The numerous issues that I encountered in 3-4 weeks (part time) of native development for MacOS included
* Xcode support for swift is garbage. Highlighting, code completion, and general responsiveness are far lower than even web based editors. Also no refactoring.
* Lack of documentation in swift + cocoa + appkit
* Lack of documentation for swift 3. Many examples were from either iOS (not everything is equivalent) or from older versions of swift (a lot has changed in 2 years apparently). Even basics of naming have changed a good bit.
* There was a lot of magic going on in xcode with storyboards / interface builder. When something broke it was very difficult to figure out what went wrong in the storyboard. The generated code from the storyboards is useless to look through. The difference between code working or not could be me forgetting to option + click a part of interface builder to a certain line in my code, with little or no indication of whether it had been done correctly, or what needed to go where, particularly with certain appkit components.
* Dependancies are a heck a of a lot harder to manage. I don’t know why but I ended up using Cocoapods and it was a total mess.
* Many core UI components requiring me to extend them or recreate them for basic functionality that would be a single line of code/xml/css on other platforms. Components that are common in other desktop applications don’t seem to be included in AppKit (some are including in UIKit though)

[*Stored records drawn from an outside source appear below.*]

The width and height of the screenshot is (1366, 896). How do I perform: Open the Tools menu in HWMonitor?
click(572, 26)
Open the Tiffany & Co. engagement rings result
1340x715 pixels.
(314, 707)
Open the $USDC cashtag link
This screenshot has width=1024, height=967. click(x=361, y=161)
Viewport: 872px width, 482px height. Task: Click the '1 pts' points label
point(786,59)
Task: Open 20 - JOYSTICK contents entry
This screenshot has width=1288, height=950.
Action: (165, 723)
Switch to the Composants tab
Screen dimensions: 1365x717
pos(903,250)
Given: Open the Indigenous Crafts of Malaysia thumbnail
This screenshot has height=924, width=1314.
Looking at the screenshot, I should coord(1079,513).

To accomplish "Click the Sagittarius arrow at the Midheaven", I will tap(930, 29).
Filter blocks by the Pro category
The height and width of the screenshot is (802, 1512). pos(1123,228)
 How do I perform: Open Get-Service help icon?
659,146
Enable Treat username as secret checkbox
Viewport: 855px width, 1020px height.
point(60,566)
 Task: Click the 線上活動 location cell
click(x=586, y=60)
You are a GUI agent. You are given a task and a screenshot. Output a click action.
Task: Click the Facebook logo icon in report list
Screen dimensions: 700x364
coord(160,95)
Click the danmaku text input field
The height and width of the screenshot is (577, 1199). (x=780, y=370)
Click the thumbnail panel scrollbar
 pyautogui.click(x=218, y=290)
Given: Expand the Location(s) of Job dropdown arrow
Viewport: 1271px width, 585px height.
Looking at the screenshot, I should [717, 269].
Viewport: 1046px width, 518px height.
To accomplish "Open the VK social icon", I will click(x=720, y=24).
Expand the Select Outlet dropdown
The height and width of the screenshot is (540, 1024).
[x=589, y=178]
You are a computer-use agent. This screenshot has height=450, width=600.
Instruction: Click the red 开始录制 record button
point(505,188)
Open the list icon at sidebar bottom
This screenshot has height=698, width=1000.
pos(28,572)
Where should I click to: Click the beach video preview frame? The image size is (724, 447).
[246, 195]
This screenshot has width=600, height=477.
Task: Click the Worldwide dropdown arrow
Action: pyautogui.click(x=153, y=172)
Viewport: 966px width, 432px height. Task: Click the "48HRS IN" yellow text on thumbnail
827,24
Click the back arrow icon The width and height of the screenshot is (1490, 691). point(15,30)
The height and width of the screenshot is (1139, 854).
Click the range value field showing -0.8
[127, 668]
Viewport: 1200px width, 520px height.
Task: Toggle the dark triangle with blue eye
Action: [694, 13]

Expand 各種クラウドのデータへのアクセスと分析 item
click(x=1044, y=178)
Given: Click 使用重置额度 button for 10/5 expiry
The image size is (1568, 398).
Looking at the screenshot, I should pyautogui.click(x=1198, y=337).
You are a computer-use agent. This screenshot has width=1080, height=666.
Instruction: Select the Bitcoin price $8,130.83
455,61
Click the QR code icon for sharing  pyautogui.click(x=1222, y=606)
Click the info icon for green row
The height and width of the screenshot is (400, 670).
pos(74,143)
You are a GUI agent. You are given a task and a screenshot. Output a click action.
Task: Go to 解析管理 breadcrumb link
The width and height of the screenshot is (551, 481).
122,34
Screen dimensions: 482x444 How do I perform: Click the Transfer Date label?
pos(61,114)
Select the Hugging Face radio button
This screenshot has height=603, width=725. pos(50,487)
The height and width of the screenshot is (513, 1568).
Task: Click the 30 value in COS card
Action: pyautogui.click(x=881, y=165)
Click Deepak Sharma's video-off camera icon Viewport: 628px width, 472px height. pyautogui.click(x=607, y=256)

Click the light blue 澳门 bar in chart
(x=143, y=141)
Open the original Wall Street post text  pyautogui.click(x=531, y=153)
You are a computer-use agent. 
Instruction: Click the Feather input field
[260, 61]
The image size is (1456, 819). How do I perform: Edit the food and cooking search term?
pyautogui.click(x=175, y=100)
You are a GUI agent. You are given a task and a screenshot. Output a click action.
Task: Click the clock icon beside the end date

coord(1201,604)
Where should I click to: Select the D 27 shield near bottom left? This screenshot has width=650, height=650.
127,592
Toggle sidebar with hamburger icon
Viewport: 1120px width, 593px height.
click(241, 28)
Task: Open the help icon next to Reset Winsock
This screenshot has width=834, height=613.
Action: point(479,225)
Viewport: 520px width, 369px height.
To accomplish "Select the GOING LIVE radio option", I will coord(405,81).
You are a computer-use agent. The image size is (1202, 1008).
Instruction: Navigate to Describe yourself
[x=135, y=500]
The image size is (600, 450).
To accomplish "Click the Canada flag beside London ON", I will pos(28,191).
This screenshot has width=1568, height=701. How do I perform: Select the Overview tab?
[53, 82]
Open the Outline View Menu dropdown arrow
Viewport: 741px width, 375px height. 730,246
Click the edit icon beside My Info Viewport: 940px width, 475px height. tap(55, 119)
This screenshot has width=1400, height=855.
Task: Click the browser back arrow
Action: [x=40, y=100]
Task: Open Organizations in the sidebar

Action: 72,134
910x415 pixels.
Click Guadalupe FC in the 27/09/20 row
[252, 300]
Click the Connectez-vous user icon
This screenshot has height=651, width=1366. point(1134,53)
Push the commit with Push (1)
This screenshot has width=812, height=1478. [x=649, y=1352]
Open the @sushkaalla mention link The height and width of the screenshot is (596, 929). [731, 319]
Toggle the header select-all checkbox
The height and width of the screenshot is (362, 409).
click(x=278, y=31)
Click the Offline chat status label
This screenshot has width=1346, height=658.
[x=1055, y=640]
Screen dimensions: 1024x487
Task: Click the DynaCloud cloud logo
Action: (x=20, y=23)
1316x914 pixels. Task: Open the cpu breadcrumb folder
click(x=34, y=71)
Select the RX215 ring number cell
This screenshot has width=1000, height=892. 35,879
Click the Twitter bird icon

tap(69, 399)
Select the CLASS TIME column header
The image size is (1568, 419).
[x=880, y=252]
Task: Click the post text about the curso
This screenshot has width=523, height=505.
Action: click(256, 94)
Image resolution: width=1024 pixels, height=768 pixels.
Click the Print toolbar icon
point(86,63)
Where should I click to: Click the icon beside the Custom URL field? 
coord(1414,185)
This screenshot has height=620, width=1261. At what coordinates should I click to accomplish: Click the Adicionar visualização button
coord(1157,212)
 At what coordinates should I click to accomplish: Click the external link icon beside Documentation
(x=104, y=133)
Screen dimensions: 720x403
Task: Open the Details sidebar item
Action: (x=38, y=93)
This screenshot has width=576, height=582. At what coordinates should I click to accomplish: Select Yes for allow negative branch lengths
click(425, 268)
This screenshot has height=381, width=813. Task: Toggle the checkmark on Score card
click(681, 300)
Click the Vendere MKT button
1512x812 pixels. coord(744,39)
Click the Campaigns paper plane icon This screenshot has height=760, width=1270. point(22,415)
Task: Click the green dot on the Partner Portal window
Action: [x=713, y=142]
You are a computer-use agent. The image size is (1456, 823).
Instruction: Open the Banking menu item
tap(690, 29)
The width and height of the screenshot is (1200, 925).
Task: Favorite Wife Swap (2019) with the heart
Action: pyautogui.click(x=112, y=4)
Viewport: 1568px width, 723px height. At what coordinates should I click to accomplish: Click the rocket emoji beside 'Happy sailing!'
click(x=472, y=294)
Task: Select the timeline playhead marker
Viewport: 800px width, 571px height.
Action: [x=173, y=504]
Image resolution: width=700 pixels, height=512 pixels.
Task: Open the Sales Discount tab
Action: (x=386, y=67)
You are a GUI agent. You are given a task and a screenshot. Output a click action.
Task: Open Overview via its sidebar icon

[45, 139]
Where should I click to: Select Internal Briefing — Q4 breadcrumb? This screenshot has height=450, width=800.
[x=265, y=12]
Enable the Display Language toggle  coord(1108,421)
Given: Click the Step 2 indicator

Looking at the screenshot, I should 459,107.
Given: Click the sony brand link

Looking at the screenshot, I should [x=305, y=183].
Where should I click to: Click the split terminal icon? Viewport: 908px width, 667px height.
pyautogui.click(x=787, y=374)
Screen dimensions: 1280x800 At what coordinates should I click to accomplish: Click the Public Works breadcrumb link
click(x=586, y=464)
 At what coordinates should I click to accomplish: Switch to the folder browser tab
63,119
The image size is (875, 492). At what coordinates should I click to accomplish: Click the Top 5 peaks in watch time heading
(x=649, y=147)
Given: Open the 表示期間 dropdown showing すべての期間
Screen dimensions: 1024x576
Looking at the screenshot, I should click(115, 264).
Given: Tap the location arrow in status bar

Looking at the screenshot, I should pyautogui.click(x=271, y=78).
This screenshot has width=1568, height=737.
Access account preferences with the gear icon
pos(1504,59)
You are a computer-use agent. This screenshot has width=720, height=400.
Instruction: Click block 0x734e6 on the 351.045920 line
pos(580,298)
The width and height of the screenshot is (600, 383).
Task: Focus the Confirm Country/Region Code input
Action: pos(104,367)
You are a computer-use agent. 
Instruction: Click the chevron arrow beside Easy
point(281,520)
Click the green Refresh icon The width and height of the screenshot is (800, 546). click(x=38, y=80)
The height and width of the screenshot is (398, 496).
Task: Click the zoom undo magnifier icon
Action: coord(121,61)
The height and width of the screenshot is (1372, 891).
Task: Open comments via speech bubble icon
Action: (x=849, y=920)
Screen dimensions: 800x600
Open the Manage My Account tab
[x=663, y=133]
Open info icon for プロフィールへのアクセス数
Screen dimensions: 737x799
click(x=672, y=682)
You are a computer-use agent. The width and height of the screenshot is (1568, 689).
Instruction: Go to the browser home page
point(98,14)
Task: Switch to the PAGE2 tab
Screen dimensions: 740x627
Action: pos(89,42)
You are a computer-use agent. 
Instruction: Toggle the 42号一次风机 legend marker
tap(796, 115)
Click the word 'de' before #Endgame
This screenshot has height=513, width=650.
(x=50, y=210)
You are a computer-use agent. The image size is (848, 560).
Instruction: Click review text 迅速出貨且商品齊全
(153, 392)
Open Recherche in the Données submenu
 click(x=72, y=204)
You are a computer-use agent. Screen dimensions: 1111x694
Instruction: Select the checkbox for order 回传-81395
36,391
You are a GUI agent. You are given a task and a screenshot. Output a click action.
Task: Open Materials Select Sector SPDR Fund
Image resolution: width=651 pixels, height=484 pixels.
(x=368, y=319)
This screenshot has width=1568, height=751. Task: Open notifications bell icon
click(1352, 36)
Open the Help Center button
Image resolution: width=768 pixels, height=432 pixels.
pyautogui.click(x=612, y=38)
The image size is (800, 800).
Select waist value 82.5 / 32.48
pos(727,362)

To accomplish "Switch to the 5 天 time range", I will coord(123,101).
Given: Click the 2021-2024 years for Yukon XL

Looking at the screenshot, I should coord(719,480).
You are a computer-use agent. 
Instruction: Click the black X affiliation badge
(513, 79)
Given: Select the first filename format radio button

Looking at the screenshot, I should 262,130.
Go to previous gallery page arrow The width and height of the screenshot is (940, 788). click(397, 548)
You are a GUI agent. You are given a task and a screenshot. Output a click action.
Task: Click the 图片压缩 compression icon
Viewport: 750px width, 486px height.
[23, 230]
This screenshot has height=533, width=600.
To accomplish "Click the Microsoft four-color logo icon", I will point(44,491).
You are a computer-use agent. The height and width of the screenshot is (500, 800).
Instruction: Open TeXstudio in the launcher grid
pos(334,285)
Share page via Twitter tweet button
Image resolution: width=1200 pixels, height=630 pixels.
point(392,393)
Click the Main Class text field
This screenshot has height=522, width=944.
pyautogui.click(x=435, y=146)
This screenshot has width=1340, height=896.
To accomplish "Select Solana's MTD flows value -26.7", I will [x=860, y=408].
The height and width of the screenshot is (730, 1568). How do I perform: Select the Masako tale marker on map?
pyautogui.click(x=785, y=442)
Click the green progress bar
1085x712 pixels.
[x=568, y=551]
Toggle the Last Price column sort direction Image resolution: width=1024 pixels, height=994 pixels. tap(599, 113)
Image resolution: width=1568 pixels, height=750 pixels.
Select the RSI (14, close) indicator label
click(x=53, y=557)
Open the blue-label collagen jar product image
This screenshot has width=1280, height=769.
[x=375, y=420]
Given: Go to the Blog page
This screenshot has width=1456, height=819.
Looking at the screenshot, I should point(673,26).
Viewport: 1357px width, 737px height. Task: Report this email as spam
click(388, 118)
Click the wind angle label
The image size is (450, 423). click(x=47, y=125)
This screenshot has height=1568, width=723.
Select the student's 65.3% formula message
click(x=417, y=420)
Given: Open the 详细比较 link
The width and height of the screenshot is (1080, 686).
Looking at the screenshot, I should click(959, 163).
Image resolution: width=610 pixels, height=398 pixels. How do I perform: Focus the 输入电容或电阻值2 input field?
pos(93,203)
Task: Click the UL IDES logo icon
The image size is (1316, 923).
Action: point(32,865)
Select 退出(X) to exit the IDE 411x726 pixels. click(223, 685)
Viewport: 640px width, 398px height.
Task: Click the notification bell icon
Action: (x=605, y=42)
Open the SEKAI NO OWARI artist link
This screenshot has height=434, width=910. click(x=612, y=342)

I ended up scrapping the idea of doing it natively and decided on Electron + React + Typescript. It was a lot easier to aquire and intergrate dependencies, the development enviroment is a lot faster, there’s no magic connecting my UI together, and it’s actually easier to recreate customizable, native looking components with css + js than it seems to be in AppKit. On top of that I won’t have to build a seperate windows app. Realistically my app currently looks and performs better than any competing app (many of which are legacy java+swing apps) and is a lot faster to iterate on.